Excerpt provided:
--------------------------------------------------

It’s probably impossible to see everything there is to see at Art-A-Whirl, so we’ve prepared a list of highlights that are sure to be a hit with the entire family.

Glass-Blowing demos at Foci: The Minnesota Center for Glass Arts, 2010 E. Hennepin Ave., will hold live glass blowing demonstrations all weekend, as well as special events like fire dancers, live music and a pig roast. Check minnesotaglassarts.org for the schedule.

Czeslaw’s Loop: A three-day, four-act opera based on the works of electronic composer Czeslaw Janecki, this musical multimedia experience takes place on the river behind The Sample Room, 2124 Marshall St. NE, and features a who’s who of local musicians, including P.O.S., Ryan Olsen, Martin Dosh, Dylan Hicks and many more.

Henna Body Art demos: Learn about the art of Henna and get a temporary Henna tattoo all weekend at 2250 University Ave.

Franconia in the City@Casket events: The Franconia Sculpture Park comes to the city with an exhibit at the Casket Arts building, 681 17th Ave. NE. Special events on Friday and Saturday include music by the Semiconductor Orchestra and sculpture-making workshops.

--------------------------------------------------

Goal:
Retype the Art-A-Whirl highlights text above word for word, from its first sentence to its last.

Dataset section:
--------------------------------------------------

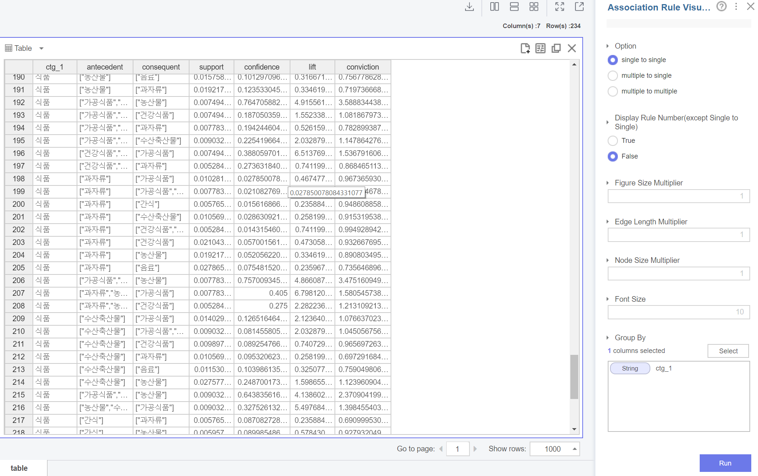Expand view to fullscreen with the arrows icon
Image resolution: width=758 pixels, height=476 pixels.
pos(559,7)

--------------------------------------------------

Output below:
It’s probably impossible to see everything there is to see at Art-A-Whirl, so we’ve prepared a list of highlights that are sure to be a hit with the entire family.

Glass-Blowing demos at Foci: The Minnesota Center for Glass Arts, 2010 E. Hennepin Ave., will hold live glass blowing demonstrations all weekend, as well as special events like fire dancers, live music and a pig roast. Check minnesotaglassarts.org for the schedule.

Czeslaw’s Loop: A three-day, four-act opera based on the works of electronic composer Czeslaw Janecki, this musical multimedia experience takes place on the river behind The Sample Room, 2124 Marshall St. NE, and features a who’s who of local musicians, including P.O.S., Ryan Olsen, Martin Dosh, Dylan Hicks and many more.

Henna Body Art demos: Learn about the art of Henna and get a temporary Henna tattoo all weekend at 2250 University Ave.

Franconia in the City@Casket events: The Franconia Sculpture Park comes to the city with an exhibit at the Casket Arts building, 681 17th Ave. NE. Special events on Friday and Saturday include music by the Semiconductor Orchestra and sculpture-making workshops.